=== Task brief ===
Could you rewrite the entries from the line holding "1116x1092 pixels." through the end of the entries, inclusive, as a numbered list with blank lines left out?

=== Provided data ===
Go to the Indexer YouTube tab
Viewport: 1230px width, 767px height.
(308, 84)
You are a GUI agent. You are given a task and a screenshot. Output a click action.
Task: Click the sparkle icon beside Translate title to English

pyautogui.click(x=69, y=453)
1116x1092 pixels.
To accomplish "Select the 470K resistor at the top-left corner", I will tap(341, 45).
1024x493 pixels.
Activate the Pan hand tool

=== Output below ===
1. 1116x1092 pixels.
2. To accomplish "Select the 470K resistor at the top-left corner", I will tap(341, 45).
3. 1024x493 pixels.
4. Activate the Pan hand tool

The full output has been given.